The two most common genetic variations are Klinefelter's syndrome and 47,XYY syndrome, both of which can result in men of greater or lesser masculinity and a range of associated variation in appearance and sexual development. 

Other physiological causes of a lack of sexual development include insensitivity to testosterone in the tissues of a man. The effects of testosterone insensitivity vary, as you would expect, with the degree of insensitivity. The mildest example is seen in some cases of hypospadias, where the penis is slightly abnormal. The most extreme case is a condition known as testicular feminization, where a complete absence of testosterone receptors in a baby's tissues means that the genetically male baby grows up as a female, though lacking a functional vagina (medical treatments can help in forming a vagina by stretching the vaginal opening into a full size vagina). There is much more information on testicular feminization at The-penis.com.

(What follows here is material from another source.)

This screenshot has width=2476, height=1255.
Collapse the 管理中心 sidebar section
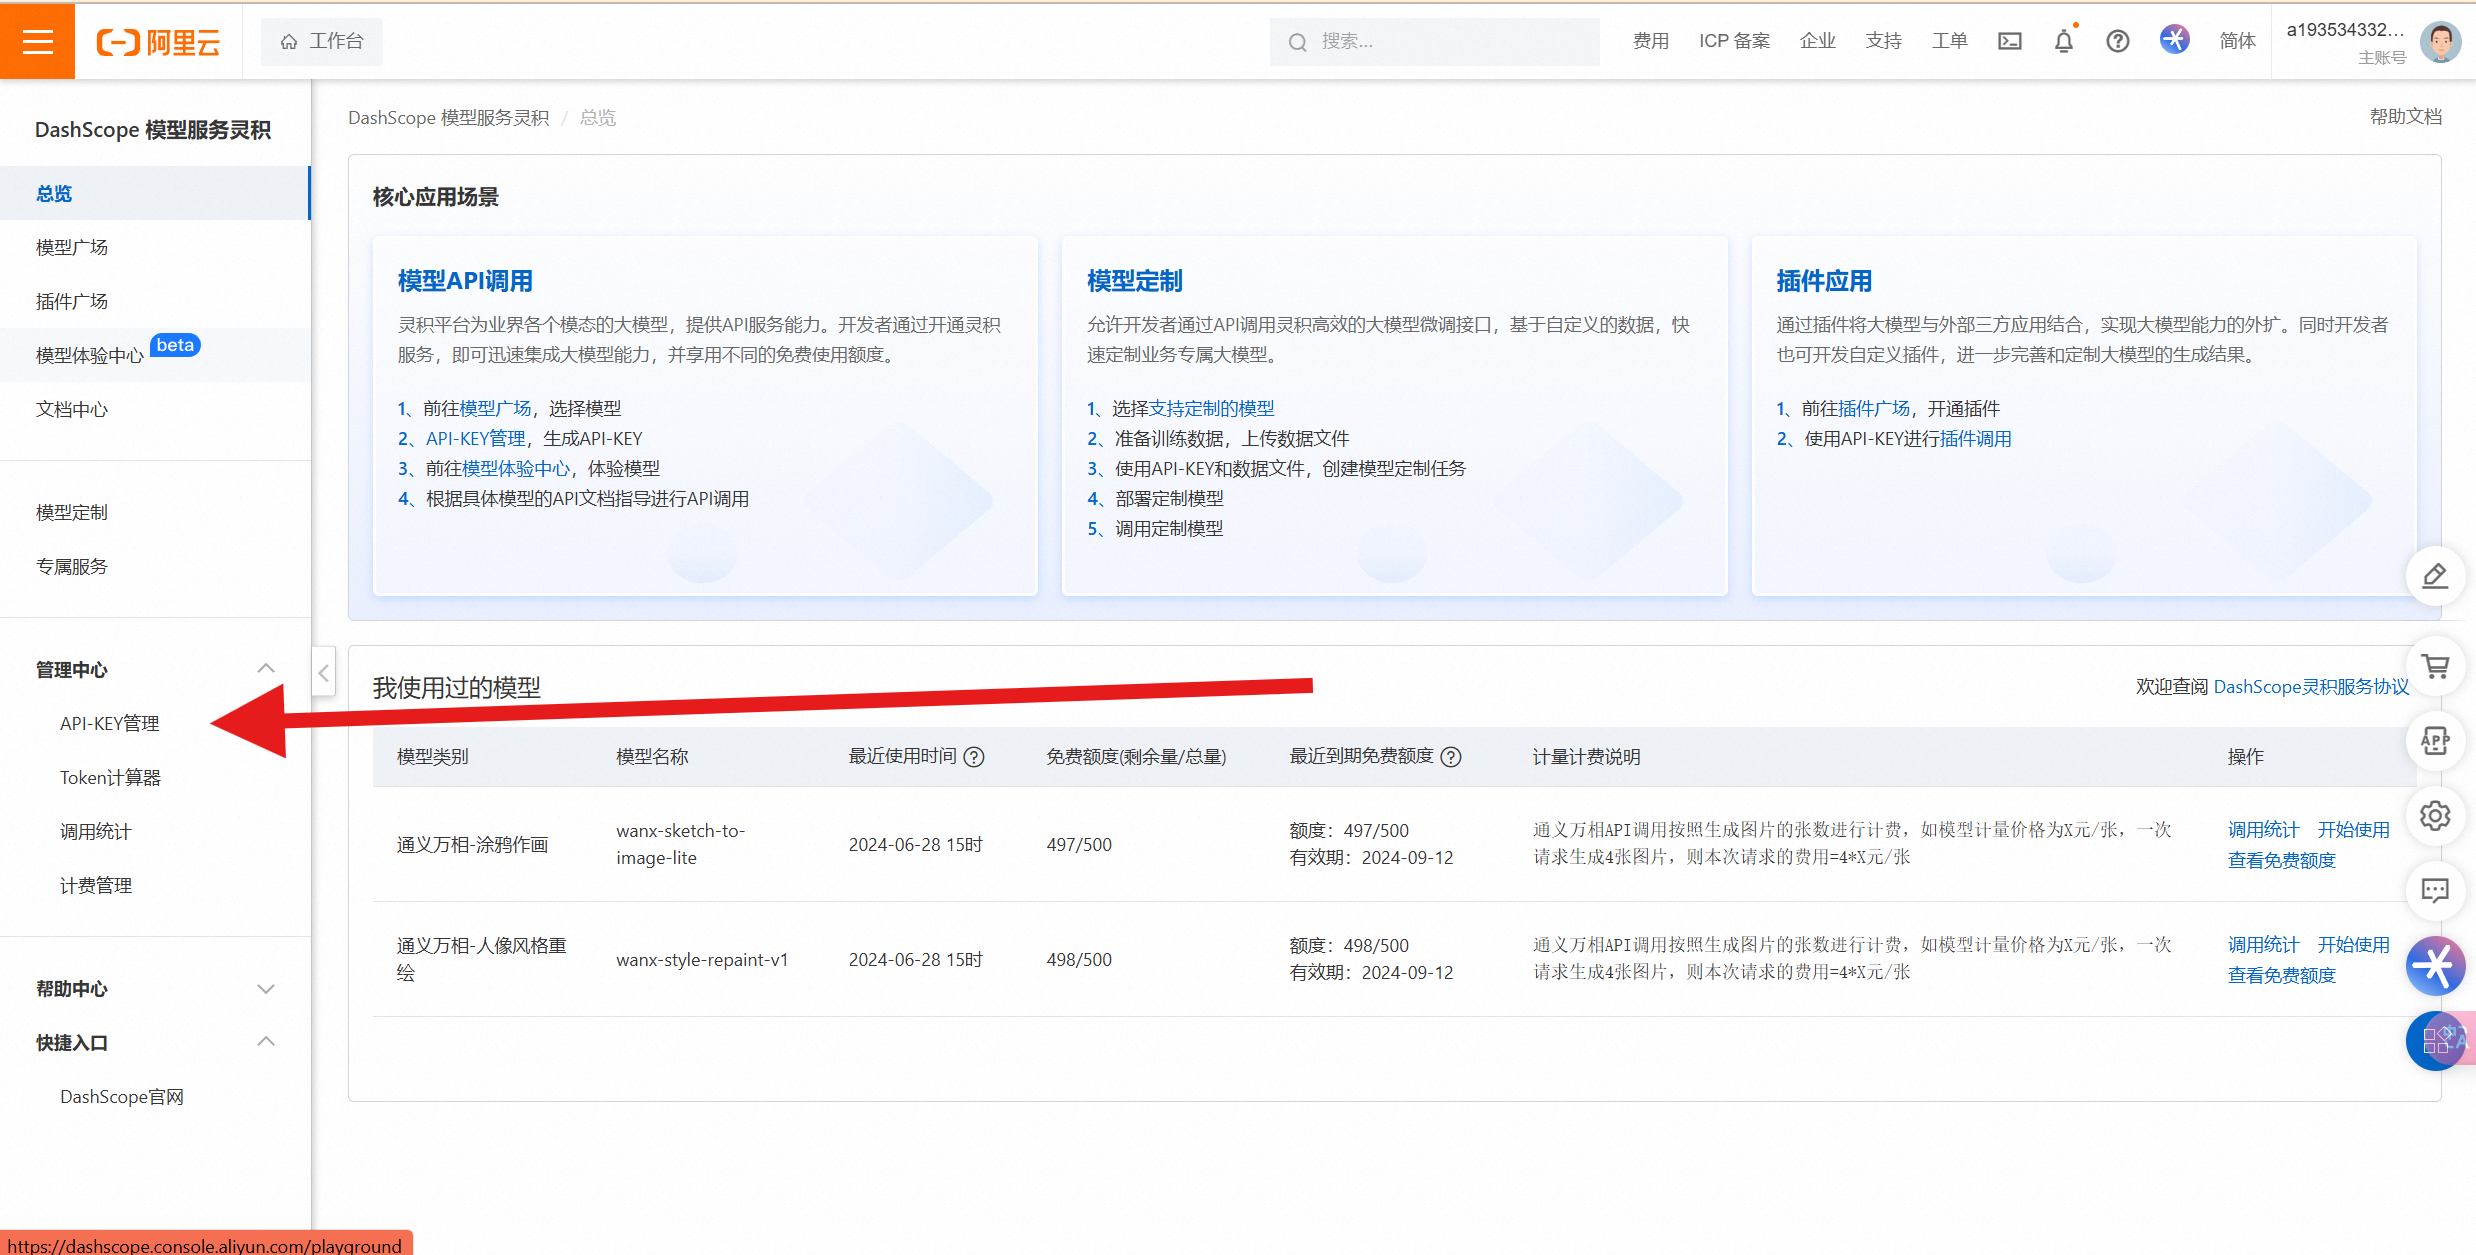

Of course, most men with a low testosterone level will not have anything as dramatic as a genetic defect. Often the problem is simply the result of the normal ageing process, though, as I have observed elsewhere on this site, the idea of a male andropause (equivalent to the female menopause) remains somewhat controversial. However, the AACE state: "Growing evidence indicates that some ageing men have reduced production of testosterone associated with decreased libido, impotence, decreased growth of body hair, decreased muscle mass, fatigue, increased risk of myocardial infarction, and decreased bone mass..." They go on to say that recent evidence suggests that many of these symptoms can be age related and will respond well to testosterone replacement therapy. 

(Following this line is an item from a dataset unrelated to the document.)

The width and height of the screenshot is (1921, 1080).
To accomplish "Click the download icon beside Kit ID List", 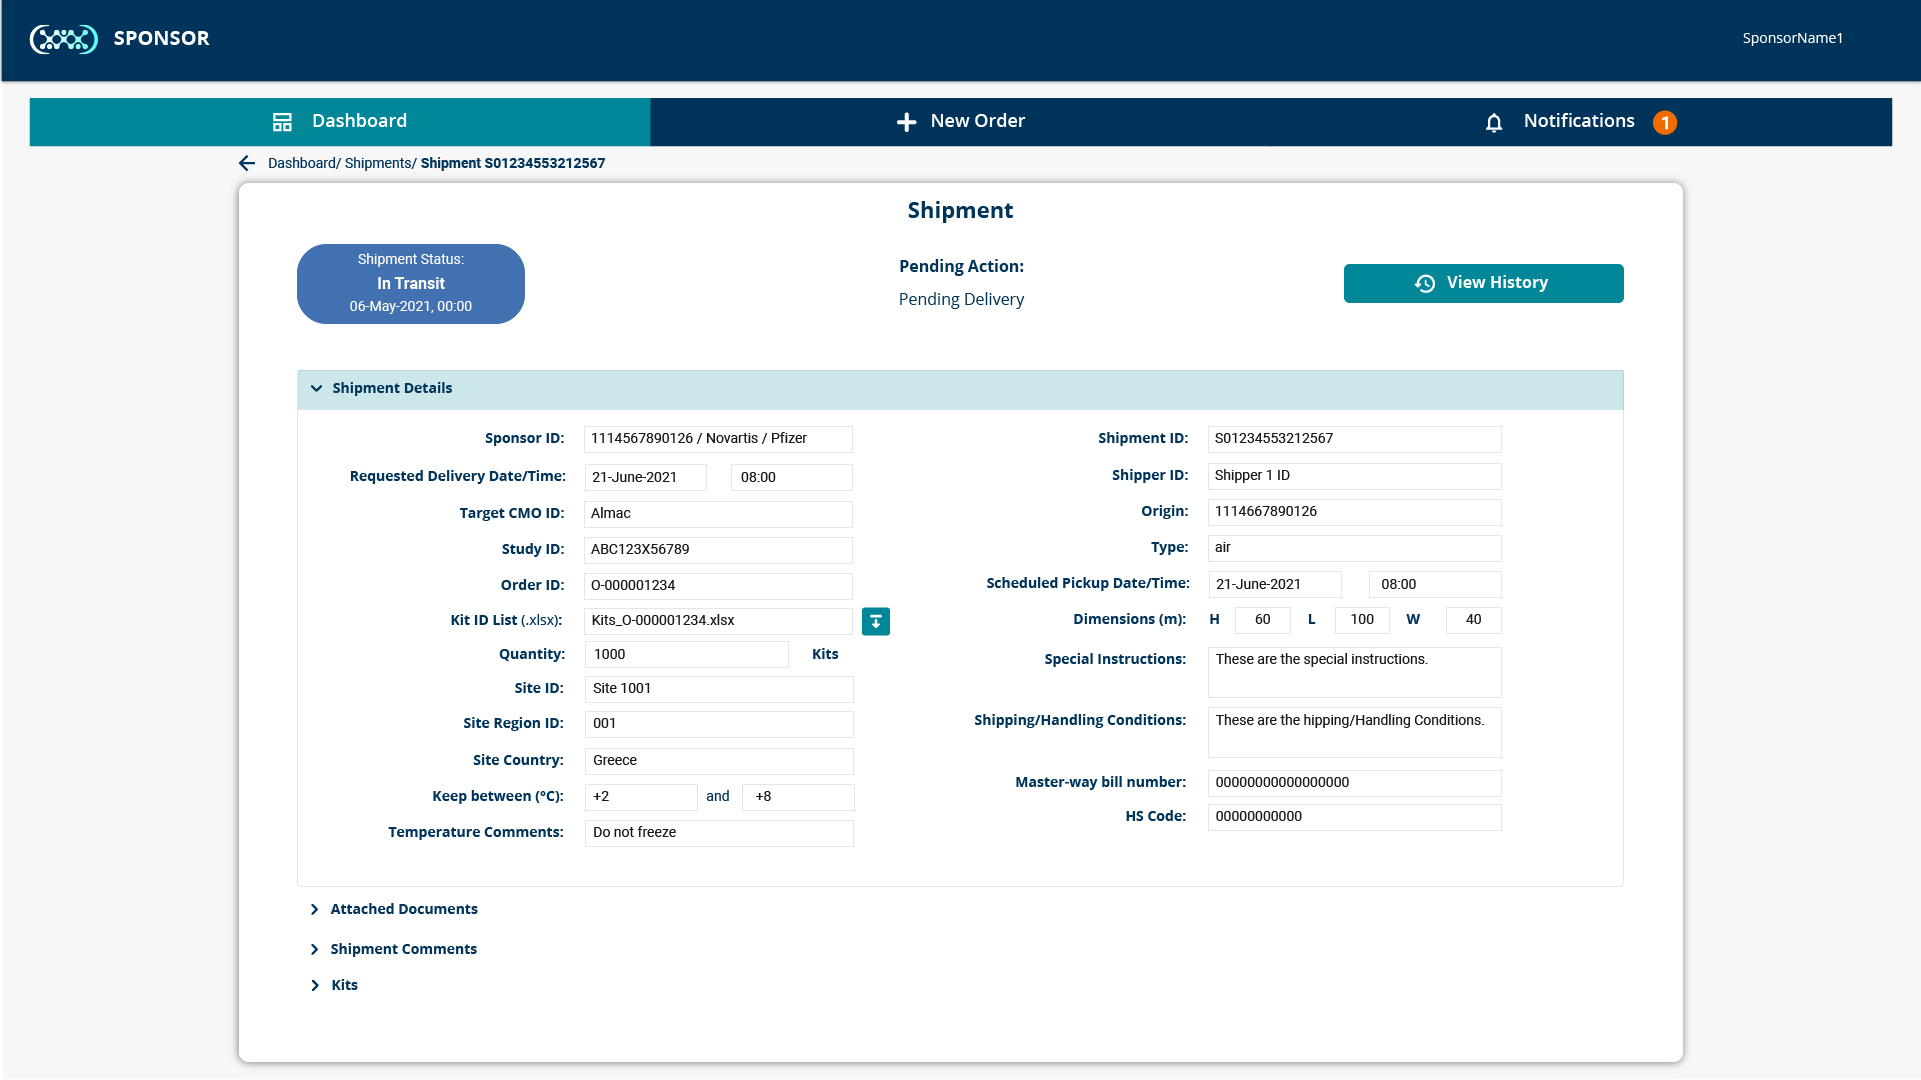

The goals of testosterone replacement therapy are to: restore sexual function; reduce mood disturbances; restore erectile capacity in the penis; decrease anger and fatigue; improve mental functioning; maintain virilization; prevent or reverse bone demineralization; and reduce the risk of cardiovascular disease. 

Testosterone replacement may be offered by long or short lasting preparations injected into the muscle of the buttock or thigh, scrotal patches, skin patches, transdermal gel or cream, oral preparations, and pellets of crystalline testosterone implanted under the skin. All have their advantages and disadvantages, which will depend to some extent on the man receiving the treatment, his lifestyle, and his particular physiology. In some cases, treatment with pituitary hormones to stimulate the action of the testes is an alternative option.